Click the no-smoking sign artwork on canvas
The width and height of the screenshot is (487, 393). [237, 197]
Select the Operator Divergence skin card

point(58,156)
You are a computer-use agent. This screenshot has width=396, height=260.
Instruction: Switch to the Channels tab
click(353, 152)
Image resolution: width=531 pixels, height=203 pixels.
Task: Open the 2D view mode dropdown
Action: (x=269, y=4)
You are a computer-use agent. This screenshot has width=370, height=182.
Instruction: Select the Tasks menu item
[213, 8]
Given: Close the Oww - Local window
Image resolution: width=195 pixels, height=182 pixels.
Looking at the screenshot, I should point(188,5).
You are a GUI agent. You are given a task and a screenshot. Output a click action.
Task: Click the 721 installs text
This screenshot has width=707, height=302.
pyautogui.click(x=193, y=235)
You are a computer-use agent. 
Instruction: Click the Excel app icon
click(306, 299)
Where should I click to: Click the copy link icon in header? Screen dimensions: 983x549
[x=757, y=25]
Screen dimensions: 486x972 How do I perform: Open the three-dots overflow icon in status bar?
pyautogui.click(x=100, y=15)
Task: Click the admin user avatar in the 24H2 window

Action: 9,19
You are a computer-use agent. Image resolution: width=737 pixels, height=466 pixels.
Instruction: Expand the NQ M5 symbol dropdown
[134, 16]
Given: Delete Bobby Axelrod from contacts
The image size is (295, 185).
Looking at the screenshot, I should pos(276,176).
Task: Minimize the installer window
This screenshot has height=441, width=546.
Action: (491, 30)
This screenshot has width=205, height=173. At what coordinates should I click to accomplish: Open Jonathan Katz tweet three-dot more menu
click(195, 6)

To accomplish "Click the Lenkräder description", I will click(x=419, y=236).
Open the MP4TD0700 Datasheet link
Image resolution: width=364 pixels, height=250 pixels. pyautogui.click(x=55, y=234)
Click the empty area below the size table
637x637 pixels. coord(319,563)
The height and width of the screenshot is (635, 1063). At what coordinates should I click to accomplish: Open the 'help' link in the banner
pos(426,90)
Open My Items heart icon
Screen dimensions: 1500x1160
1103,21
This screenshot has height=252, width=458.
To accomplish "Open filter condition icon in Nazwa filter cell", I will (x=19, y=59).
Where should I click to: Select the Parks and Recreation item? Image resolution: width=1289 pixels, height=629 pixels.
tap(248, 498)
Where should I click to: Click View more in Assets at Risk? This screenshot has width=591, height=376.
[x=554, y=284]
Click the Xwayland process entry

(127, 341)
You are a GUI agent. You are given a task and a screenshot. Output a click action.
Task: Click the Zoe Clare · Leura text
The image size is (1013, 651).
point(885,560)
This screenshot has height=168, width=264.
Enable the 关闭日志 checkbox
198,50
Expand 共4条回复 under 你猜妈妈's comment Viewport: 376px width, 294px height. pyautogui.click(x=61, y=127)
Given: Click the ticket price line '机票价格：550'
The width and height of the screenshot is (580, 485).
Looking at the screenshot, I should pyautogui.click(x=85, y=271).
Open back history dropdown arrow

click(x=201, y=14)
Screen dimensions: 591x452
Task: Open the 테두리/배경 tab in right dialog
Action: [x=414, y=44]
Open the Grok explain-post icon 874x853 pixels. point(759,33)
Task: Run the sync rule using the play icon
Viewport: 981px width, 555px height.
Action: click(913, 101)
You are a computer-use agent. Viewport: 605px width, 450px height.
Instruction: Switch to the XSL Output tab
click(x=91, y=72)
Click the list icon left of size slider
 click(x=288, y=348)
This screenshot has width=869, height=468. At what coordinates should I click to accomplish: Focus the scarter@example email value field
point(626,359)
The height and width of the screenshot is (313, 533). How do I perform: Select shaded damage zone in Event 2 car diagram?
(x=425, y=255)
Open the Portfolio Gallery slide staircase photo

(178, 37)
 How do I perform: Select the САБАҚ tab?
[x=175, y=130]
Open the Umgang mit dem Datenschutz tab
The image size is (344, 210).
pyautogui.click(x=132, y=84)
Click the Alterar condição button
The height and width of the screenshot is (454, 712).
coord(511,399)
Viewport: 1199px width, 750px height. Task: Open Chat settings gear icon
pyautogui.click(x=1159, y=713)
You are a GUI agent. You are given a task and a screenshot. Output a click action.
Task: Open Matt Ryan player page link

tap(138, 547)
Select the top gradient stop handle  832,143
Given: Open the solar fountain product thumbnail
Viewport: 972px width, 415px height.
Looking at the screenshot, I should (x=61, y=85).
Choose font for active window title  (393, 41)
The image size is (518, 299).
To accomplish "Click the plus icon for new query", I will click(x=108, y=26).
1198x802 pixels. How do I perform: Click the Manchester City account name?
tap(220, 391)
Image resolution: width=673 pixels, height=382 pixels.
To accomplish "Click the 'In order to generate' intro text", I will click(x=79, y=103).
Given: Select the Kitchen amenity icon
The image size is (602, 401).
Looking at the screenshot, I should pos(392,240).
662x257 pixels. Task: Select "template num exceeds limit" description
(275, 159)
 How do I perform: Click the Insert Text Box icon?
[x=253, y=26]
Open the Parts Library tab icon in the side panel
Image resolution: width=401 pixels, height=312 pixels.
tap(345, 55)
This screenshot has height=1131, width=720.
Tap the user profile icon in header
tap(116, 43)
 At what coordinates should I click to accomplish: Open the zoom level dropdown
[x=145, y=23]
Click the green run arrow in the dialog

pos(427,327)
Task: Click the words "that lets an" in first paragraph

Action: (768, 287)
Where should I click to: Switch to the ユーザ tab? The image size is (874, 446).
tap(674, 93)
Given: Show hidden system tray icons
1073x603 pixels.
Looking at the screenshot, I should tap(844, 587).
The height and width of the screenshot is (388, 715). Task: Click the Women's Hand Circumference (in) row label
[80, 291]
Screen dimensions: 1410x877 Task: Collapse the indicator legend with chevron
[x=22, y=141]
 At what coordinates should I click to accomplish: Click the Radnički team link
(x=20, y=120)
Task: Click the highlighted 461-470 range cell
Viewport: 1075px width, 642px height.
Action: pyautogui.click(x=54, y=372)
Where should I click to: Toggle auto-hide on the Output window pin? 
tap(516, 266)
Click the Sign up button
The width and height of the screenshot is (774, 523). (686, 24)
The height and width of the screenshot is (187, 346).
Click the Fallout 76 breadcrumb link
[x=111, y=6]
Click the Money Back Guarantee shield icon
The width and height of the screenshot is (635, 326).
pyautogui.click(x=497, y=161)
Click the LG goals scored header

==*==

### EXERCISE REQUIREMENTS
Could you retype all of the entries exactly, leaving none out?

### RESPONSE AREA
Click the no-smoking sign artwork on canvas
The width and height of the screenshot is (487, 393). [237, 197]
Select the Operator Divergence skin card

point(58,156)
You are a computer-use agent. This screenshot has width=396, height=260.
Instruction: Switch to the Channels tab
click(353, 152)
Image resolution: width=531 pixels, height=203 pixels.
Task: Open the 2D view mode dropdown
Action: (x=269, y=4)
You are a computer-use agent. This screenshot has width=370, height=182.
Instruction: Select the Tasks menu item
[213, 8]
Given: Close the Oww - Local window
Image resolution: width=195 pixels, height=182 pixels.
Looking at the screenshot, I should point(188,5).
You are a GUI agent. You are given a task and a screenshot. Output a click action.
Task: Click the 721 installs text
This screenshot has width=707, height=302.
pyautogui.click(x=193, y=235)
You are a computer-use agent. 
Instruction: Click the Excel app icon
click(306, 299)
Where should I click to: Click the copy link icon in header? Screen dimensions: 983x549
[x=757, y=25]
Screen dimensions: 486x972 How do I perform: Open the three-dots overflow icon in status bar?
pyautogui.click(x=100, y=15)
Task: Click the admin user avatar in the 24H2 window

Action: 9,19
You are a computer-use agent. Image resolution: width=737 pixels, height=466 pixels.
Instruction: Expand the NQ M5 symbol dropdown
[134, 16]
Given: Delete Bobby Axelrod from contacts
The image size is (295, 185).
Looking at the screenshot, I should pos(276,176).
Task: Minimize the installer window
This screenshot has height=441, width=546.
Action: (491, 30)
This screenshot has width=205, height=173. At what coordinates should I click to accomplish: Open Jonathan Katz tweet three-dot more menu
click(195, 6)

To accomplish "Click the Lenkräder description", I will click(x=419, y=236).
Open the MP4TD0700 Datasheet link
Image resolution: width=364 pixels, height=250 pixels. pyautogui.click(x=55, y=234)
Click the empty area below the size table
637x637 pixels. coord(319,563)
The height and width of the screenshot is (635, 1063). At what coordinates should I click to accomplish: Open the 'help' link in the banner
pos(426,90)
Open My Items heart icon
Screen dimensions: 1500x1160
1103,21
This screenshot has height=252, width=458.
To accomplish "Open filter condition icon in Nazwa filter cell", I will (x=19, y=59).
Where should I click to: Select the Parks and Recreation item? Image resolution: width=1289 pixels, height=629 pixels.
tap(248, 498)
Where should I click to: Click View more in Assets at Risk? This screenshot has width=591, height=376.
[x=554, y=284]
Click the Xwayland process entry

(127, 341)
You are a GUI agent. You are given a task and a screenshot. Output a click action.
Task: Click the Zoe Clare · Leura text
The image size is (1013, 651).
point(885,560)
This screenshot has height=168, width=264.
Enable the 关闭日志 checkbox
198,50
Expand 共4条回复 under 你猜妈妈's comment Viewport: 376px width, 294px height. pyautogui.click(x=61, y=127)
Given: Click the ticket price line '机票价格：550'
The width and height of the screenshot is (580, 485).
Looking at the screenshot, I should pyautogui.click(x=85, y=271).
Open back history dropdown arrow

click(x=201, y=14)
Screen dimensions: 591x452
Task: Open the 테두리/배경 tab in right dialog
Action: [x=414, y=44]
Open the Grok explain-post icon 874x853 pixels. point(759,33)
Task: Run the sync rule using the play icon
Viewport: 981px width, 555px height.
Action: click(913, 101)
You are a computer-use agent. Viewport: 605px width, 450px height.
Instruction: Switch to the XSL Output tab
click(x=91, y=72)
Click the list icon left of size slider
 click(x=288, y=348)
This screenshot has width=869, height=468. At what coordinates should I click to accomplish: Focus the scarter@example email value field
point(626,359)
The height and width of the screenshot is (313, 533). How do I perform: Select shaded damage zone in Event 2 car diagram?
(x=425, y=255)
Open the Portfolio Gallery slide staircase photo

(178, 37)
 How do I perform: Select the САБАҚ tab?
[x=175, y=130]
Open the Umgang mit dem Datenschutz tab
The image size is (344, 210).
pyautogui.click(x=132, y=84)
Click the Alterar condição button
The height and width of the screenshot is (454, 712).
coord(511,399)
Viewport: 1199px width, 750px height. Task: Open Chat settings gear icon
pyautogui.click(x=1159, y=713)
You are a GUI agent. You are given a task and a screenshot. Output a click action.
Task: Open Matt Ryan player page link

tap(138, 547)
Select the top gradient stop handle  832,143
Given: Open the solar fountain product thumbnail
Viewport: 972px width, 415px height.
Looking at the screenshot, I should (x=61, y=85).
Choose font for active window title  (393, 41)
The image size is (518, 299).
To accomplish "Click the plus icon for new query", I will click(x=108, y=26).
1198x802 pixels. How do I perform: Click the Manchester City account name?
tap(220, 391)
Image resolution: width=673 pixels, height=382 pixels.
To accomplish "Click the 'In order to generate' intro text", I will click(x=79, y=103).
Given: Select the Kitchen amenity icon
The image size is (602, 401).
Looking at the screenshot, I should pos(392,240).
662x257 pixels. Task: Select "template num exceeds limit" description
(275, 159)
 How do I perform: Click the Insert Text Box icon?
[x=253, y=26]
Open the Parts Library tab icon in the side panel
Image resolution: width=401 pixels, height=312 pixels.
tap(345, 55)
This screenshot has height=1131, width=720.
Tap the user profile icon in header
tap(116, 43)
 At what coordinates should I click to accomplish: Open the zoom level dropdown
[x=145, y=23]
Click the green run arrow in the dialog

pos(427,327)
Task: Click the words "that lets an" in first paragraph

Action: (768, 287)
Where should I click to: Switch to the ユーザ tab? The image size is (874, 446).
tap(674, 93)
Given: Show hidden system tray icons
1073x603 pixels.
Looking at the screenshot, I should tap(844, 587).
The height and width of the screenshot is (388, 715). Task: Click the Women's Hand Circumference (in) row label
[80, 291]
Screen dimensions: 1410x877 Task: Collapse the indicator legend with chevron
[x=22, y=141]
 At what coordinates should I click to accomplish: Click the Radnički team link
(x=20, y=120)
Task: Click the highlighted 461-470 range cell
Viewport: 1075px width, 642px height.
Action: pyautogui.click(x=54, y=372)
Where should I click to: Toggle auto-hide on the Output window pin? 
tap(516, 266)
Click the Sign up button
The width and height of the screenshot is (774, 523). (686, 24)
The height and width of the screenshot is (187, 346).
Click the Fallout 76 breadcrumb link
[x=111, y=6]
Click the Money Back Guarantee shield icon
The width and height of the screenshot is (635, 326).
pyautogui.click(x=497, y=161)
Click the LG goals scored header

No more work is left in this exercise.